Acute Gallbladder Disease
Acute events of gallbladder disease such as cholelithiasis or cholecystitis have been reported in GLP-1 receptor agonist trials and postmarketing. In a cardiovascular outcomes trial, cholelithiasis occurred in 0.4% of lixisenatide-treated patients versus 0.2% in placebo-treated patients and acute cholecystitis in 0.3% of lixisenatide-treated patients versus 0.2% in placebo-treated patients. If cholelithiasis is suspected, gallbladder studies and appropriate clinical follow-up are indicated.

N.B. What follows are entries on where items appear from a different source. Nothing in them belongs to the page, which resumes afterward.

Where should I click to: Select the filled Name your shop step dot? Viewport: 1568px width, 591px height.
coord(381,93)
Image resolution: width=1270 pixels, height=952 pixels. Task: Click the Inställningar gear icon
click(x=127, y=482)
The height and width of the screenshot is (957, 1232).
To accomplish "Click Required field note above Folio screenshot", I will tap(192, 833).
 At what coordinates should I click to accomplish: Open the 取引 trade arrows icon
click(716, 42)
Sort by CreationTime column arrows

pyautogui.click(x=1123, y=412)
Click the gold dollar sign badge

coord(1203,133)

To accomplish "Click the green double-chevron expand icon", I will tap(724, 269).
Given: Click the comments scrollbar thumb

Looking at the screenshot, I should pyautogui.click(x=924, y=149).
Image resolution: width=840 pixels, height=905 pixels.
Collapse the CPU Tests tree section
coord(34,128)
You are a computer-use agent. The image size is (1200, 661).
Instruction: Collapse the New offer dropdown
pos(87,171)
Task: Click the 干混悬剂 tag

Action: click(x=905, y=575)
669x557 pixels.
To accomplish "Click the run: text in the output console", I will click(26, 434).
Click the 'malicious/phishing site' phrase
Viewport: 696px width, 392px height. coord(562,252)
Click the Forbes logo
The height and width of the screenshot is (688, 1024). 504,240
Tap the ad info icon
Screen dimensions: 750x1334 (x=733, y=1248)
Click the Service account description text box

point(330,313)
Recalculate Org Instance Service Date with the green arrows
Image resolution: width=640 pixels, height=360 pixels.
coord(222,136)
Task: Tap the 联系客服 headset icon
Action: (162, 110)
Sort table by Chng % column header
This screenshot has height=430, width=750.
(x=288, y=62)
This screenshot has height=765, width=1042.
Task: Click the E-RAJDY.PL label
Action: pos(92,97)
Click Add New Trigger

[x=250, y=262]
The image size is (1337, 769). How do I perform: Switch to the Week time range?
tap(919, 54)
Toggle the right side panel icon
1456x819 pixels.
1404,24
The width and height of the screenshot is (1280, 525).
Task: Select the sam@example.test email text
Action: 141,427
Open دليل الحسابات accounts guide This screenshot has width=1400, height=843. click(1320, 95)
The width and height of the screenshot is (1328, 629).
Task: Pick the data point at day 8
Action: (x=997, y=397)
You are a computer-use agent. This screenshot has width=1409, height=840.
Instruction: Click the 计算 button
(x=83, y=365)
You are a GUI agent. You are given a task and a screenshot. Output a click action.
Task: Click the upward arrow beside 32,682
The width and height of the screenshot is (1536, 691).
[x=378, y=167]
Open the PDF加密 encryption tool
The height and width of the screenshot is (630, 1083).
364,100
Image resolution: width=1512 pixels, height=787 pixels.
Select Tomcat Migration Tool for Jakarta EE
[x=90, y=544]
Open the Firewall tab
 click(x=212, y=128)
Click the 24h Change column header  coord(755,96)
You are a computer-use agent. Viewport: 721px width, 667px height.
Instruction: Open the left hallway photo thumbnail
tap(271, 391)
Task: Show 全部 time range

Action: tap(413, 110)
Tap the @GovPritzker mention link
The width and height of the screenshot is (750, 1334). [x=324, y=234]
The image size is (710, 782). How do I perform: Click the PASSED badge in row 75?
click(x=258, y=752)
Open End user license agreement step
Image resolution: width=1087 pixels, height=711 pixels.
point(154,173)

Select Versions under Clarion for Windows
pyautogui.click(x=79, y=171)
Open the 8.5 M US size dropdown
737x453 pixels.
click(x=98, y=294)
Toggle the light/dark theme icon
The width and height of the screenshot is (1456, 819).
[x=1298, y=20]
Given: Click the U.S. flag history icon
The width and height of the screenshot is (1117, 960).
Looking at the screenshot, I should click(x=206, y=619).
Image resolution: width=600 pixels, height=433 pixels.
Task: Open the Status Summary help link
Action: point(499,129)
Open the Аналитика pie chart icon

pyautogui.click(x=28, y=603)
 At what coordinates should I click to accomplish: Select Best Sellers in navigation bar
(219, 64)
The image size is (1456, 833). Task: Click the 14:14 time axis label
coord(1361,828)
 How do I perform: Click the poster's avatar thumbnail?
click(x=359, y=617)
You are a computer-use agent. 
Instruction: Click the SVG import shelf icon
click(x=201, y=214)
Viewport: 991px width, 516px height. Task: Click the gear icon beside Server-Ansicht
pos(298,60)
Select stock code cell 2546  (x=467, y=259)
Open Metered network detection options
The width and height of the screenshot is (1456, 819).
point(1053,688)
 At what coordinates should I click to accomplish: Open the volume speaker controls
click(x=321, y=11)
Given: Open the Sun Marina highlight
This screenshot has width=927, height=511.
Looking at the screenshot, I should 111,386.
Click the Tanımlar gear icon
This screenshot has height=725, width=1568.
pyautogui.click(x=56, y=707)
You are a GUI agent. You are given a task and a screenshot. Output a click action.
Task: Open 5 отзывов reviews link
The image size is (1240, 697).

Pulmonary Aspiration During General Anesthesia or Deep Sedation
SOLIQUA 100/33 delays gastric emptying [see Clinical Pharmacology (12.1)]. There have been rare postmarketing reports of pulmonary aspiration in patients receiving GLP-1 receptor agonists undergoing elective surgeries or procedures requiring general anesthesia or deep sedation who had residual gastric contents despite reported adherence to preoperative fasting recommendations.
Available data are insufficient to inform recommendations to mitigate the risk of pulmonary aspiration during general anesthesia or deep sedation in patients taking SOLIQUA 100/33, including whether modifying preoperative fasting recommendations or temporarily discontinuing SOLIQUA 100/33 could reduce the incidence of retained gastric contents. Instruct patients to inform healthcare providers prior to any planned surgeries or procedures if they are taking SOLIQUA 100/33.